Neil Menzies

Sport
- Sport: Field hockey
- Position: Midfield

Senior career
- Years: Team / Caps / Goals
- 1975–1981: Aberdeen Univ / - / -
- 1976-1982: Ruthrieston / - / -
- 1982–1984: Perthshire / - / -
- 1984–1998: Western Wildcats / - / -

National team
- Years: Team / Caps / Goals
- 1977–: Scotland /  / -
- –: Great Britain /  / -

Medal record
Field hockey
Representing Great Britain
Champions Trophy
| Bronze medal – third place | 1978 Lahore | Team |

= Neil Menzies =

British field hockey player

Neil G. Menzies is a former hockey international player and coach, who represented Scotland and Great Britain. He also coached at 13 international tournaments.

== Biography ==
Menzies was educated at Perth Academy and studied at the University of Aberdeen

He was part of the first ever Scotland U21 team in 1976. Menzies played club hockey for Ruthrieston, where he became the club captain and made his Scottish debut in 1977. He joined Western Wildcats Hockey Club in Glasgow and proceeded to represent Scotland at three Men's EuroHockey Championships.
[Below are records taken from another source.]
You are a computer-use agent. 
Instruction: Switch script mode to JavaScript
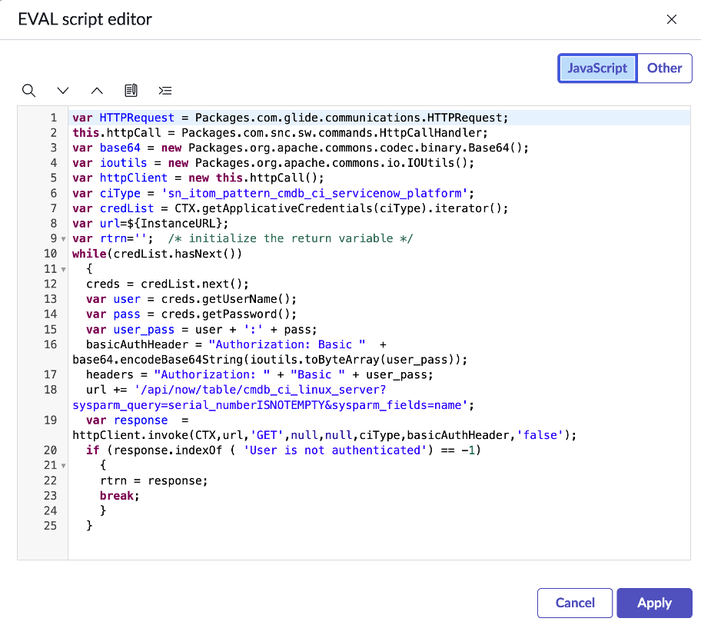597,68
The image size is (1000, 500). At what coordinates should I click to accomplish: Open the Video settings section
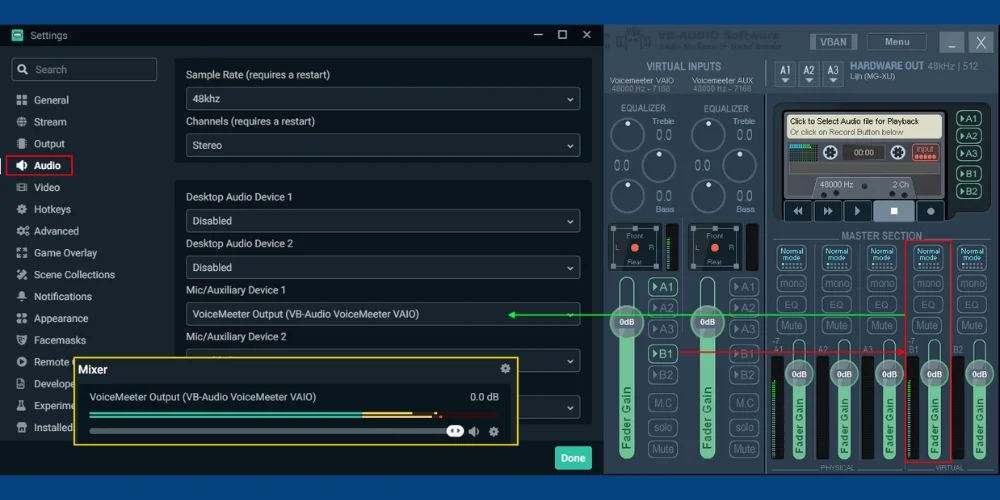(47, 187)
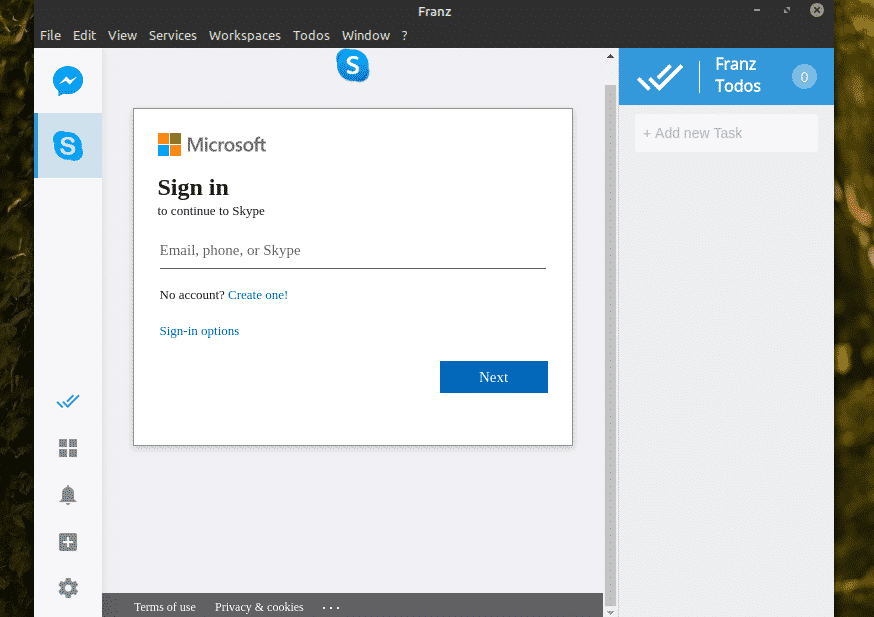Click the Todos count badge
Screen dimensions: 874x617
pyautogui.click(x=804, y=77)
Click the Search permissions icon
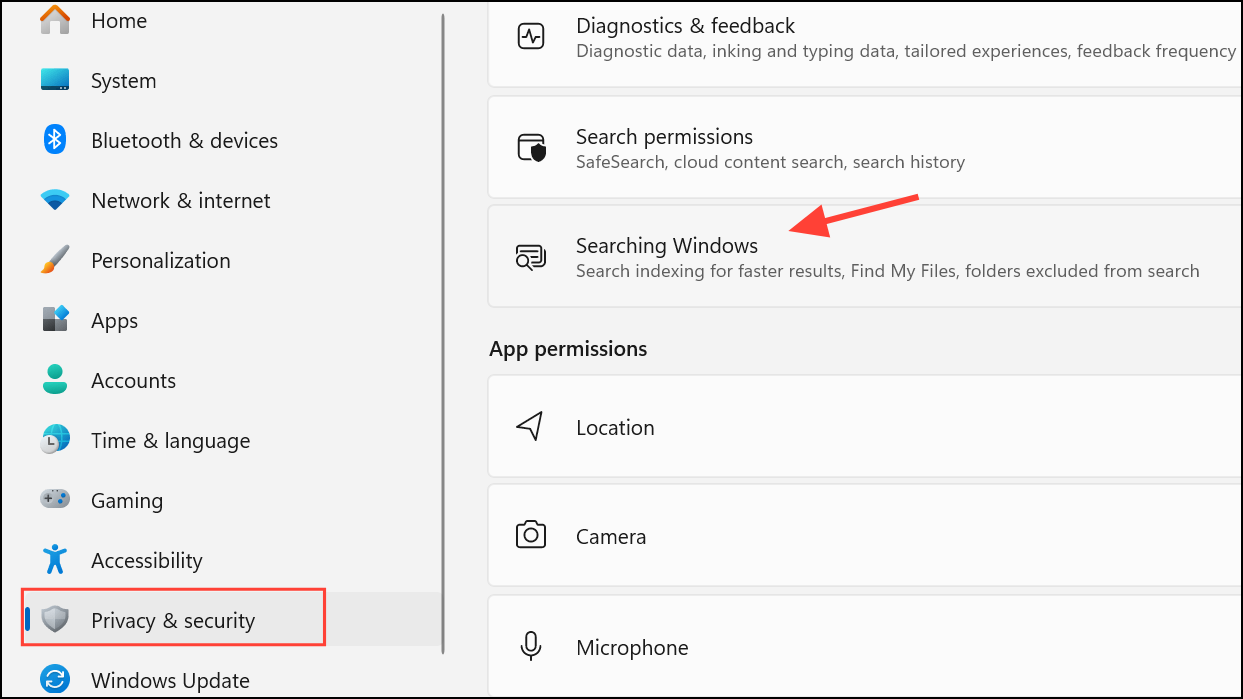Viewport: 1243px width, 699px height. [530, 147]
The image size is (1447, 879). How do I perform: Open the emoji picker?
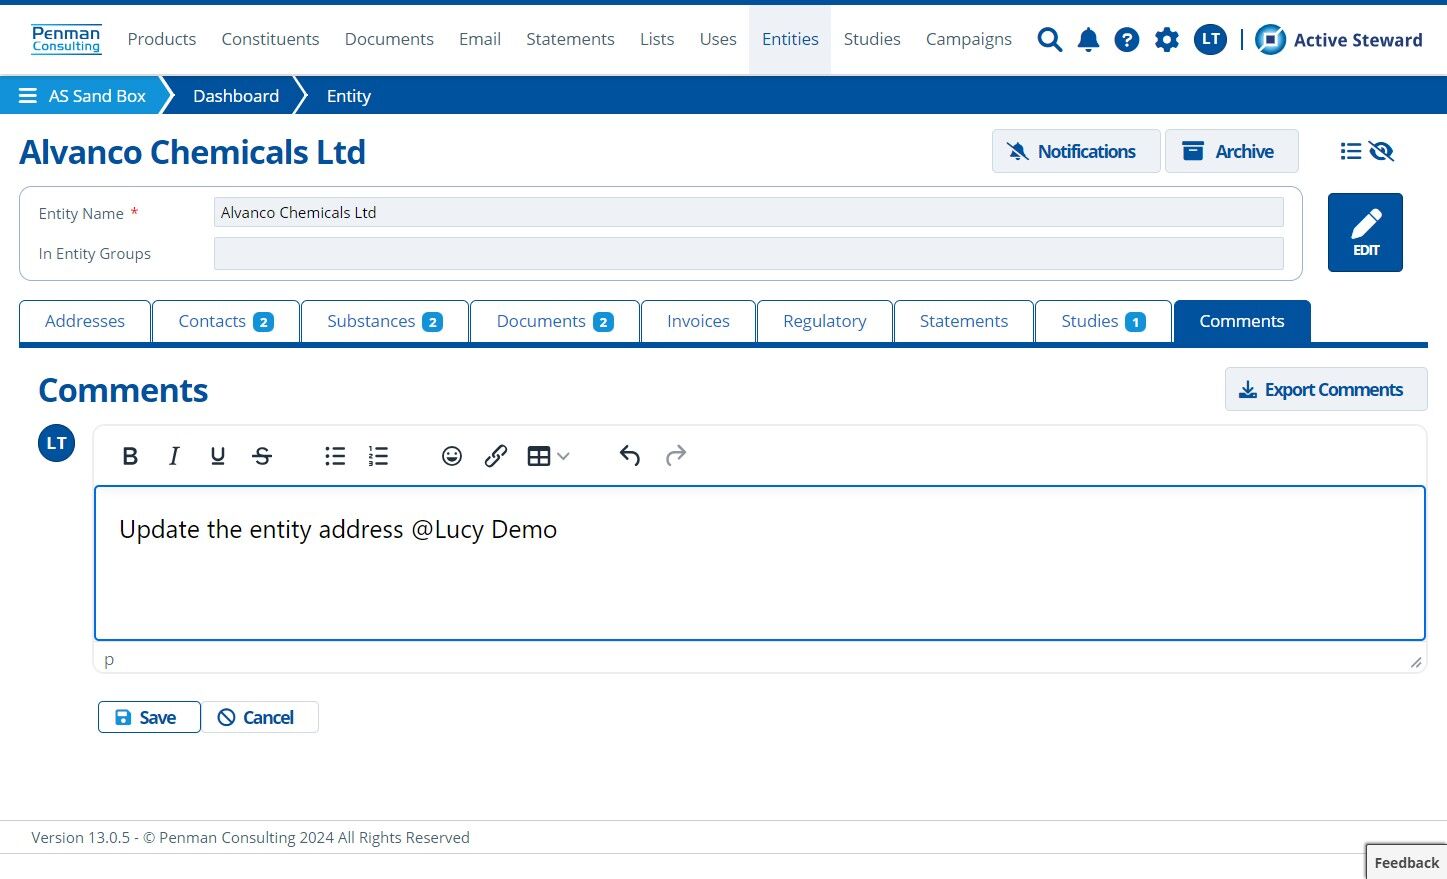tap(452, 456)
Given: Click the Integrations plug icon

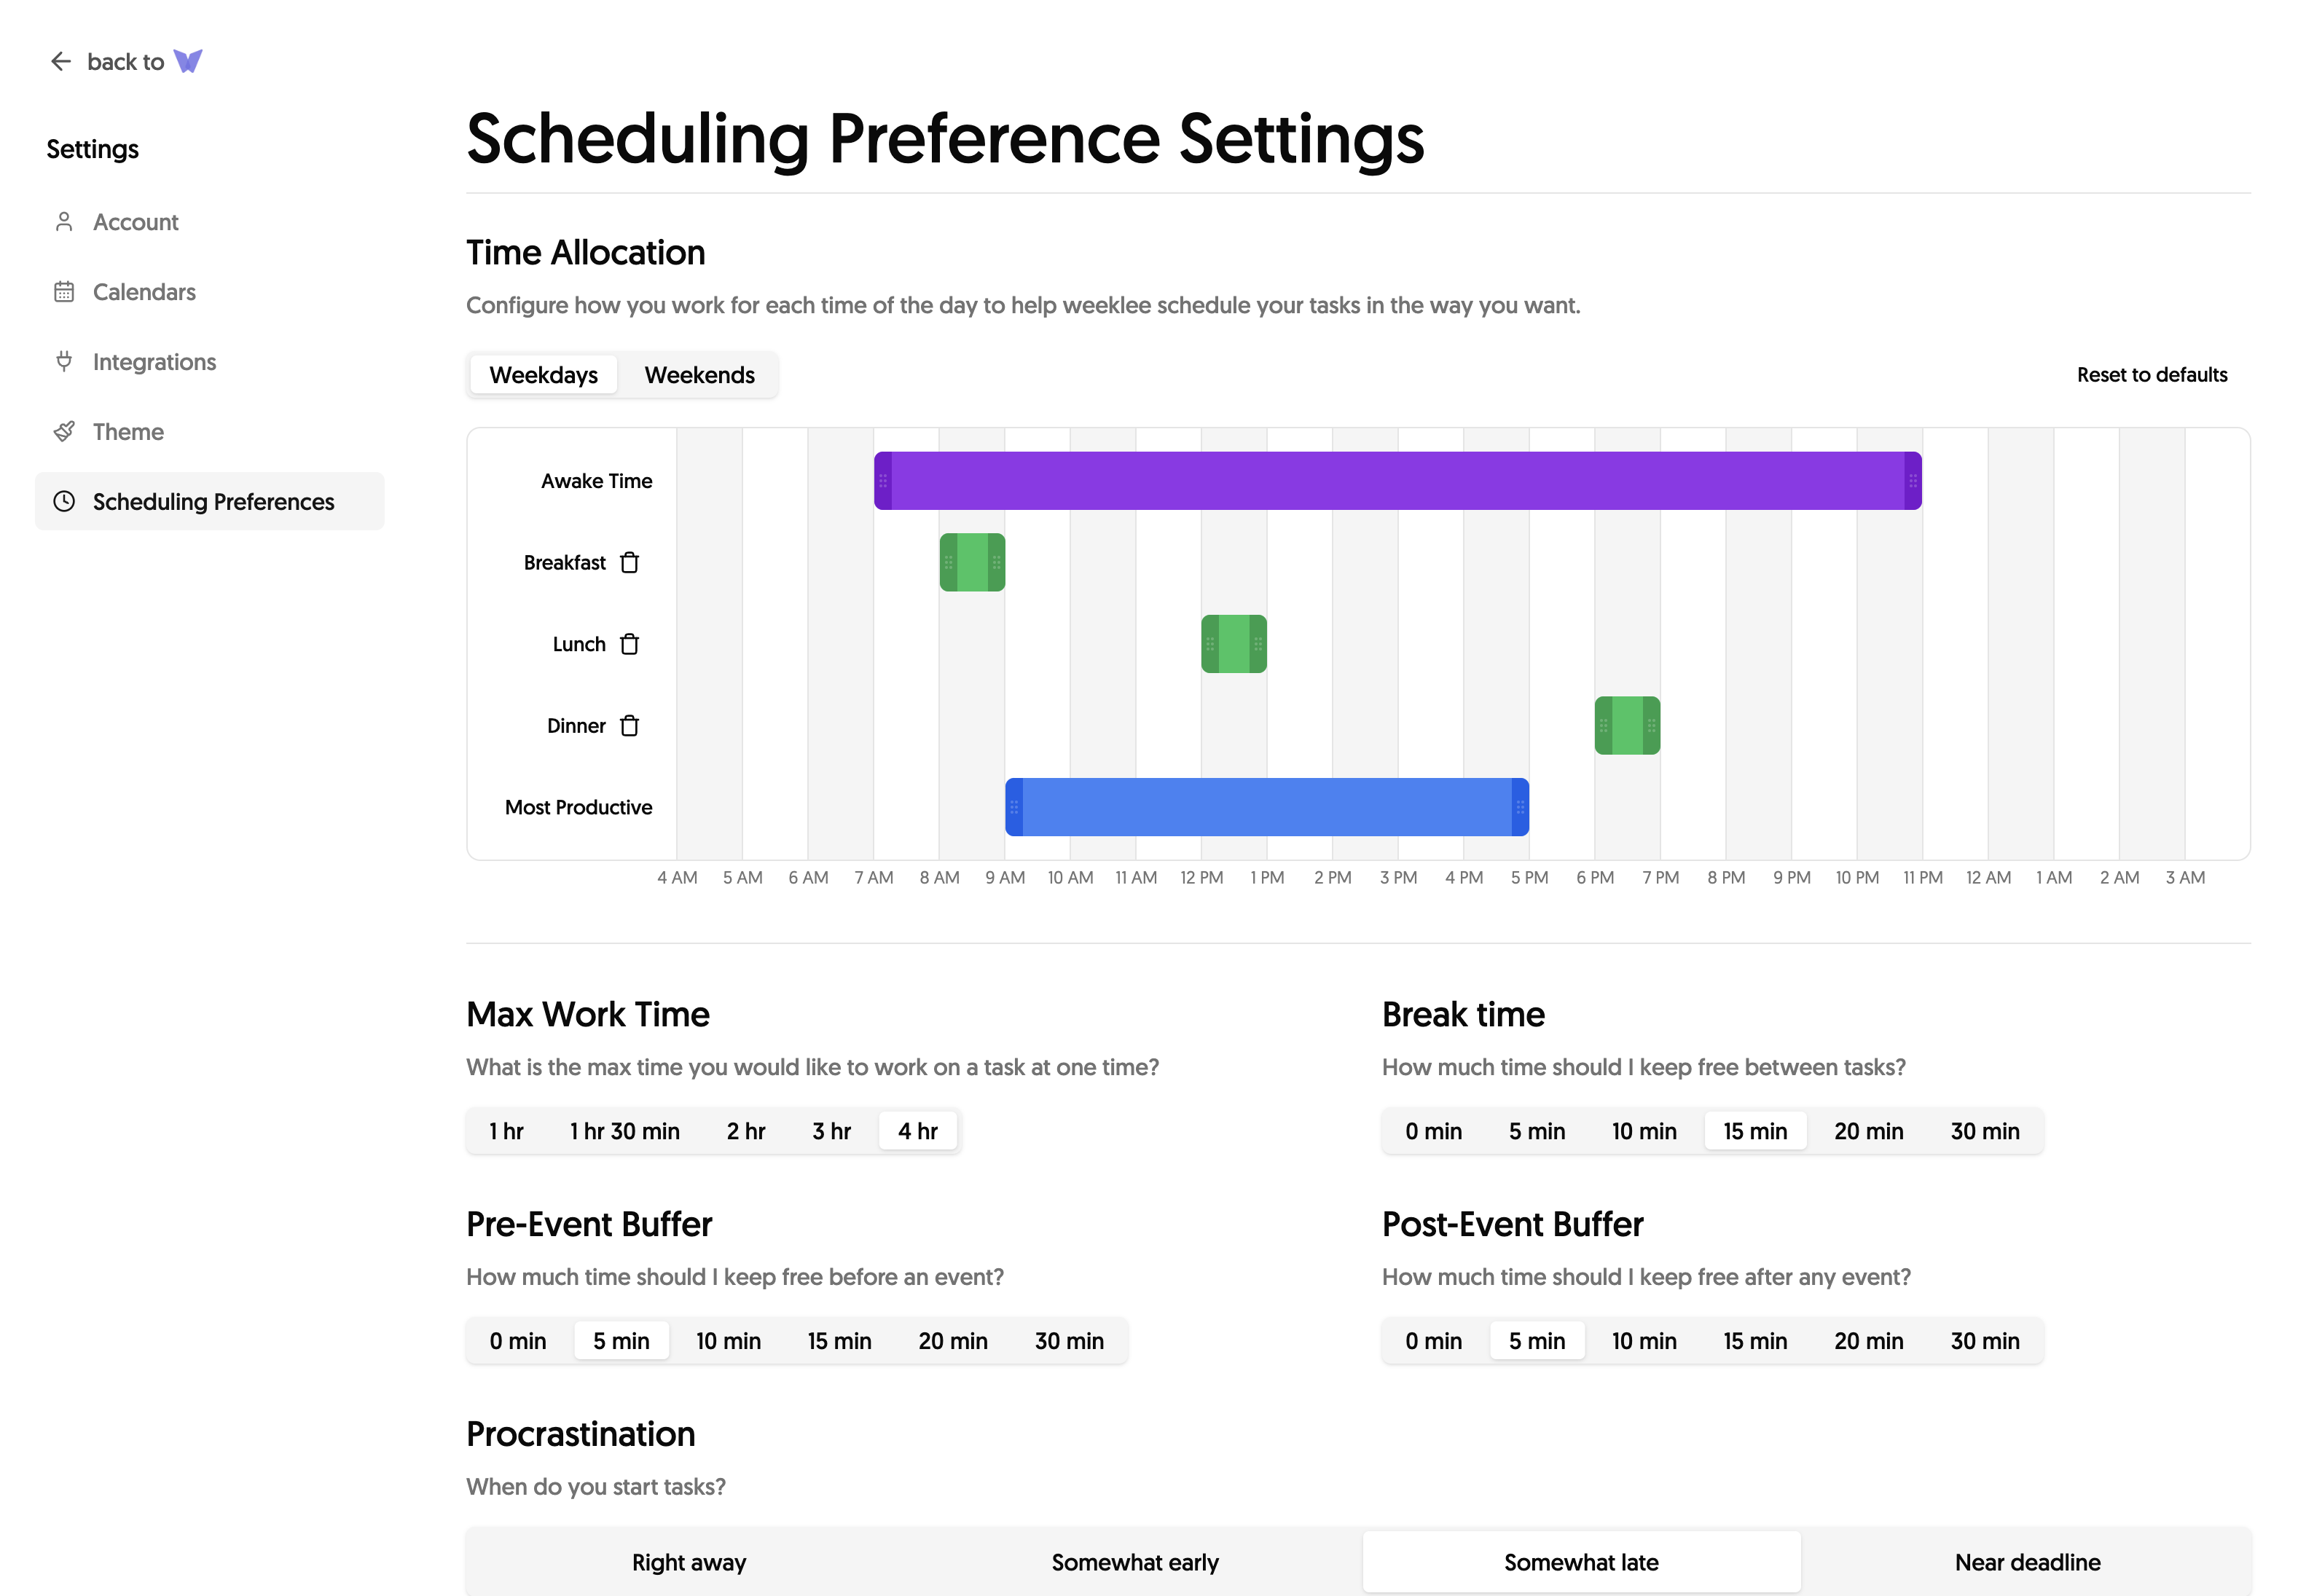Looking at the screenshot, I should (64, 362).
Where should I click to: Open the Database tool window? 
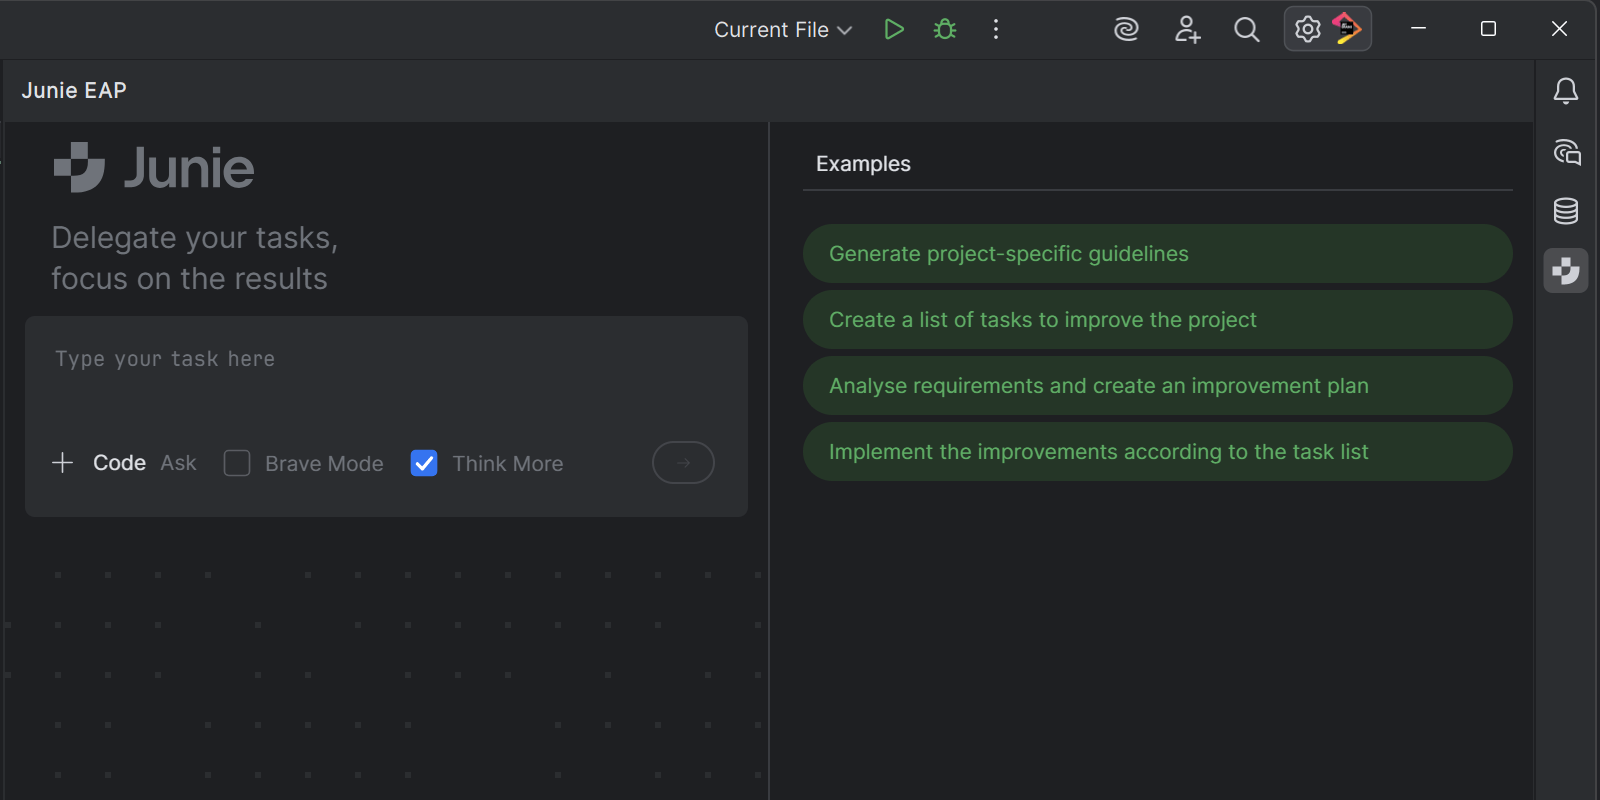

Menzies was part of the bronze-medal winning Great Britain team that competed at the inaugural 1978 Men's Hockey Champions Trophy, in Lahore, Pakistan

He was selected for the Great Britain team for the 1980 Olympic Games in Moscow, but subsequently did not attend due to the boycott and Illness prevented Menzies from possible selection for the 1984 Summer Olympics.

After turning to coaching, he helped Glasgow Western Ladies become multiple Scottish champions and claim three silver and one bronze medals in European competition from 1988 to 1991.

In 2012, following a career in IT, Menzies joined Scottish Hockey on a full-time basis. He then became their Talent Pathway Head Coach before retiring from coaching in 2023, following a 50-year association wth the sport.